Firstly, Constantine's motivation could be seen as being genuine. Constantine may have supported Christianity truthfully and because of this he accidentally ended up with unifying the empire. His sightings just before his defeat at the battle of Milvian of a cross and his dream where Christ appeared to him and commanded him to use the sign may have been his link to God. He may have interpreted this as his own special deity recommending the worship of the Christian God.
Secondly Constantine's conversion to Christianity could be foreseen as being insincere. Constantine wanted to unite the empire so he turned to Christianity to do so. Constantine wanted a unifying state and Christianity to him was his answer to do this. The empire was breaking down and Christianity was a unifying force as 20% of the population in the Empire were Christian. This is because it was appealing to all classes because it supported love and was simple. Constantine also didn't convert immediately, his conversion took place at the end of his life and he also kept pagan symbols on coins and a pagan title as emperor this could be seen that he only used Christianity for a political purpose to unify his empire.
From this Constantine's sincerity is in question when it comes to his conversion to favour Christianity.
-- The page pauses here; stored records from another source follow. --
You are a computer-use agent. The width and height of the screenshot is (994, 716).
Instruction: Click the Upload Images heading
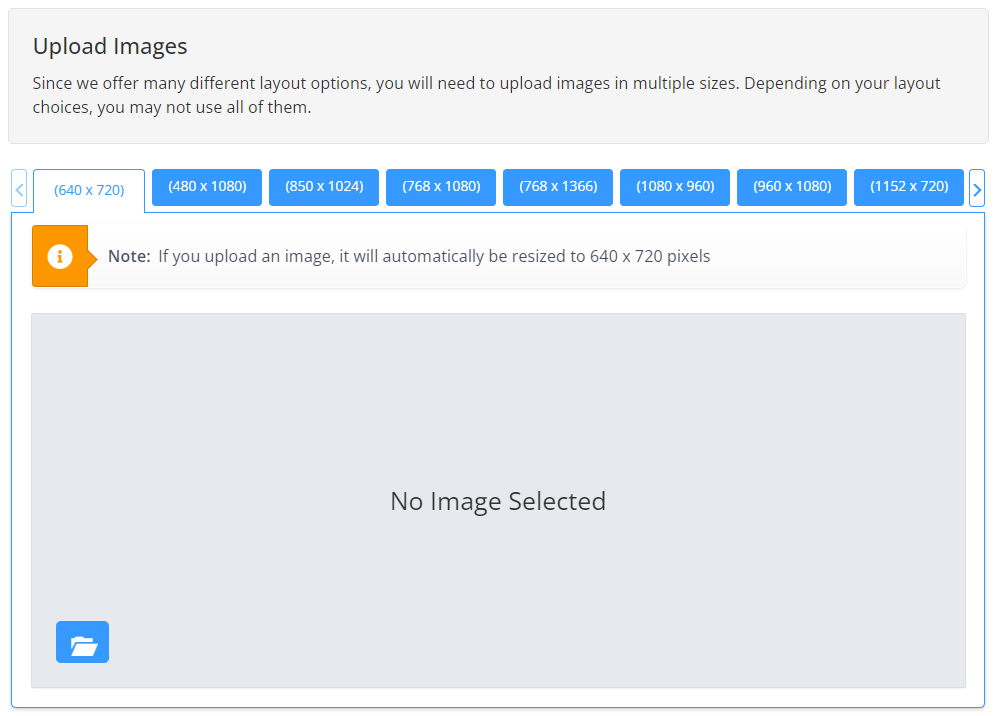[x=110, y=46]
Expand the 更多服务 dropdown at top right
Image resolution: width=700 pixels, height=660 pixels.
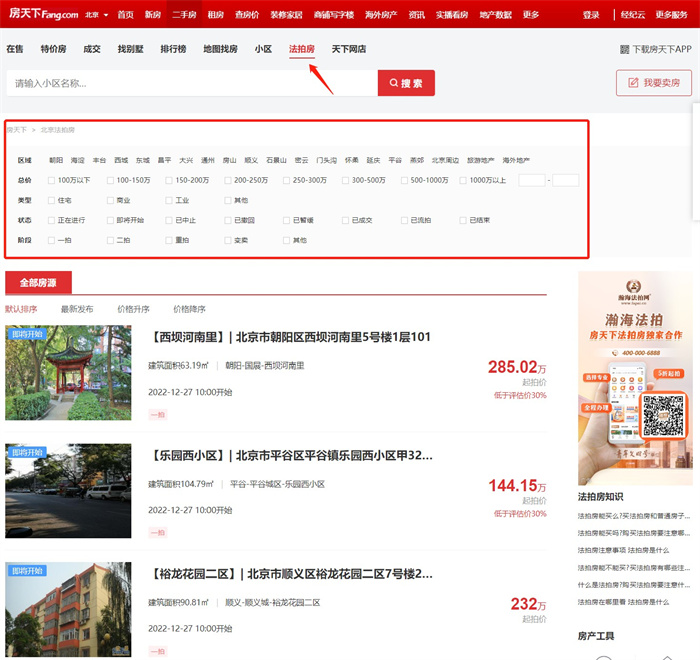click(671, 15)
Besides his motivation to Christianity, Constantine's other main issue was his interpretation of his Status in relation to God and the Pope. The Papal Theory saw God as the overall ruler followed by the Pope then the Emperor. But Constantine saw himself more suited to the Imperial Theory where the overall ruler was God but directly beneath him was equally the Pope and Himself. Constantine thought that it was his job to rule by looking after both his interest and the Pope's interest hence the Church/ State relations was collaboration.
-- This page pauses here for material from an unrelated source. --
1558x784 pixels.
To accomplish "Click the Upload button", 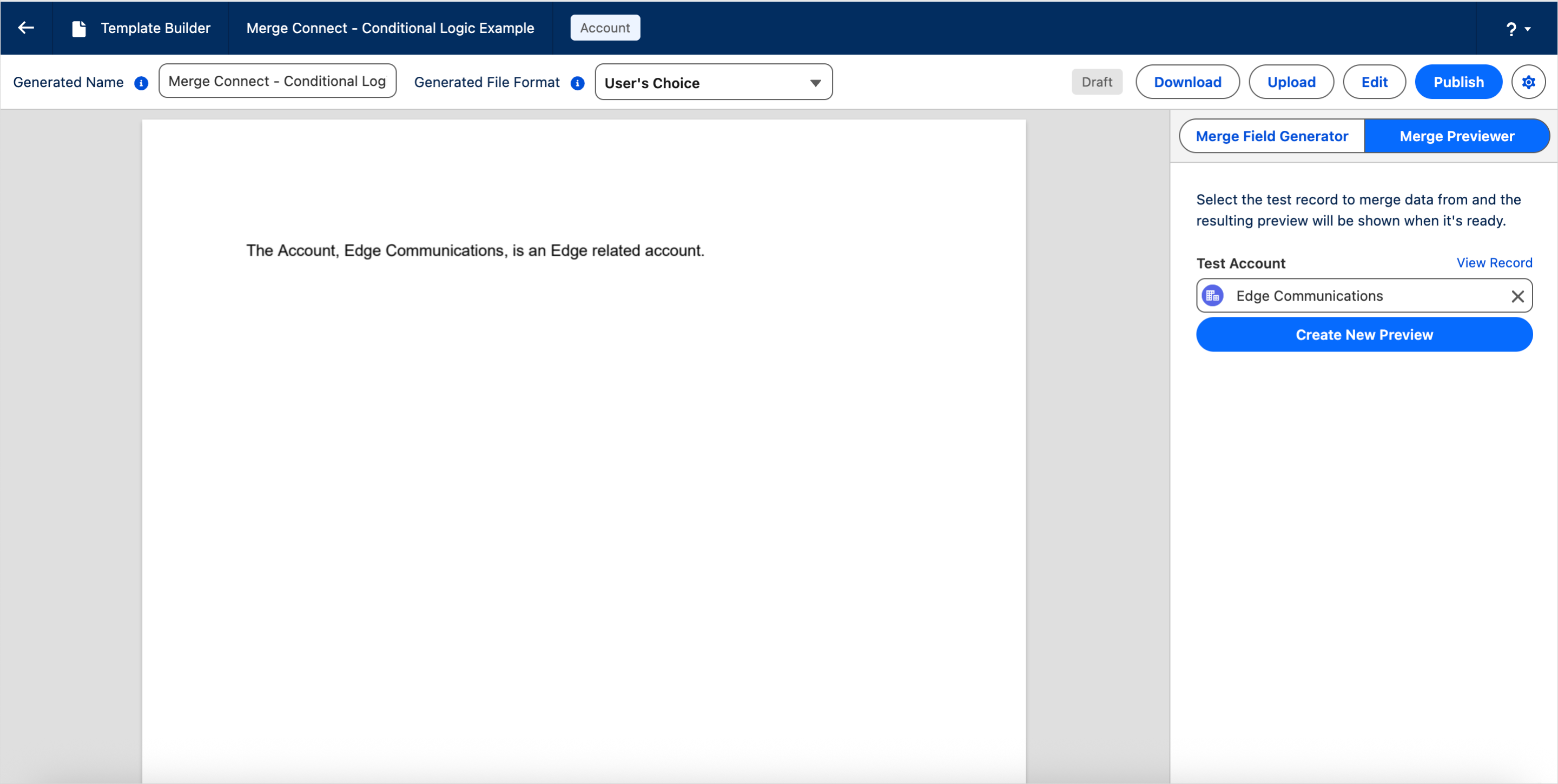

Even though Constantine's motives to support Christianity can not be determined, it can be seen undoubtedly that his conversion did change the Church and State relationship. While under the reign of Diocletian, the state domination and complete separation over the church, under Constantine's power, his adoption of Christianity gave many benefits to the Church including the collaboration between the Church and the State. The Council of Nicaea was the main event that showed State domination by Constantine's control over the bishops but also showed collaboration between the state and the church. This set the stage of a continual struggle between the Holy Roman Empire and the Pop over who had ultimate power. The Papal Theory and Imperial Theory were in question as to which one was correct, this continued on until the Reformation. Therefore consequential changes occurred between the Church and the State relationship from Constantine's conversion to the Christian Church.